● Parts of the exercise:
[A] Name each hormone that the passage on Rumex leaf senescence below identifies by its specific name, not by a class such as "cytokinins" or "gibberellins."
[B] Using the passage on Rumex leaf senescence below, state whether each statement agrees with it. Answer yes or no and quote the deciding words. (i) Abscisic acid slows senescence in Rumex leaf tissue. (ii) The study concludes that zeatin interacts with abscisic acid. (iii) Observed rates of chlorophyll breakdown in tissue treated with abscisic acid and zeatin closely match rates predicted by a multiplicative model.

═════ Passage provided ═════

Hormones which inhibit senescence in Rumex leaf tissue in the dark include gibberellic acid and the cytokinin zeatin. Abscisic acid accelerates senescence in this tissue. Other workers have proposed that cytokinins, but not gibberellins, interact with abscisic acid in senescing Rumex leaf tissue. The present study reinvestigates the question of interaction using measurements of chlorophyll degradation kinetics as parameters of senescence rate and draws the conclusion that neither zeatin nor gibberellic acid interact with abscisic acid in this system. In support of this conclusion are these results. Zeatin clearly cannot overcome the effects of abscisic acid when hormone solutions are replaced every other day. The kinetics of chlorophyll breakdown for tissue treated with unreplaced saturating zeatin solutions is different from that of tissue exposed to saturating zeatin plus abscisic acid. The observed rates of chlorophyll breakdown for tissue treated with abscisic acid and zeatin agree closely with predicted rates using a multiplicative model for independent action of the two hormones.

═════ Given records ═════

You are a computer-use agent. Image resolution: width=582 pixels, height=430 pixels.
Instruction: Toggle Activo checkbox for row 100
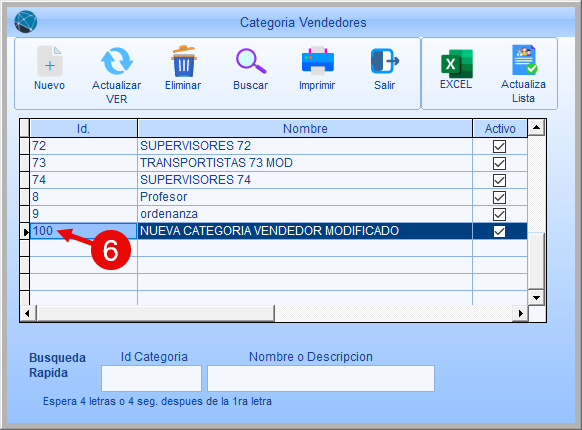[x=499, y=231]
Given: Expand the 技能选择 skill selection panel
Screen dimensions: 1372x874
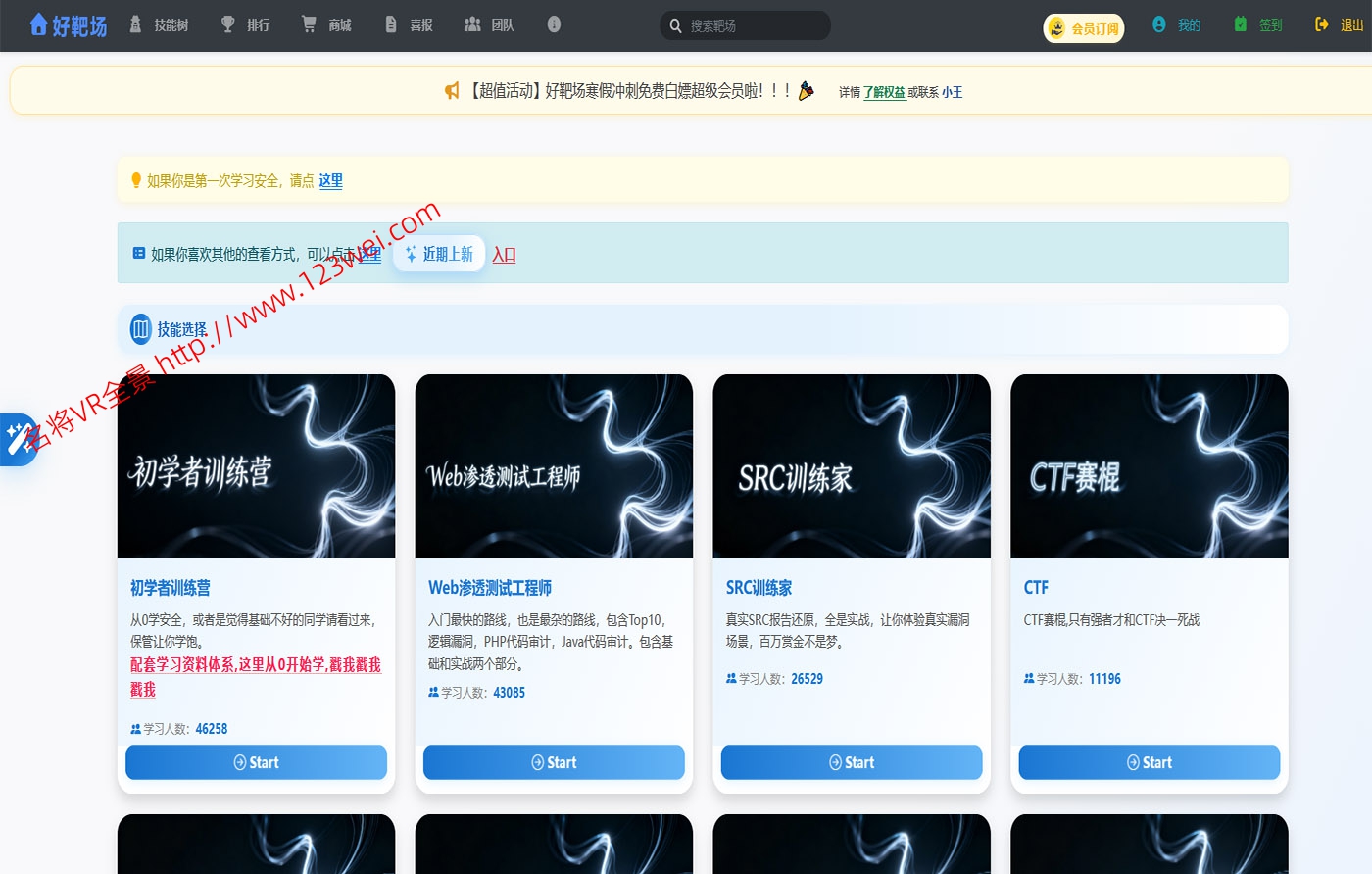Looking at the screenshot, I should (x=141, y=329).
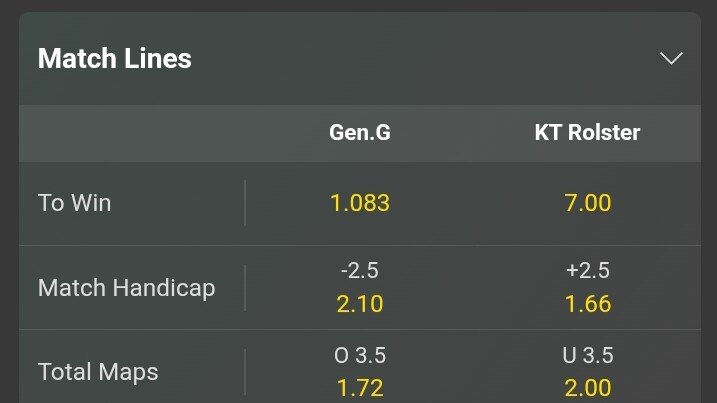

═════

● Problem solutions:
[A] Gibberellic acid, zeatin, abscisic acid

[B]
(i) No: "Abscisic acid accelerates senescence in this tissue."
(ii) No: "neither zeatin nor gibberellic acid interact with abscisic acid in this system"
(iii) Yes: "agree closely with predicted rates using a multiplicative model for independent action of the two hormones"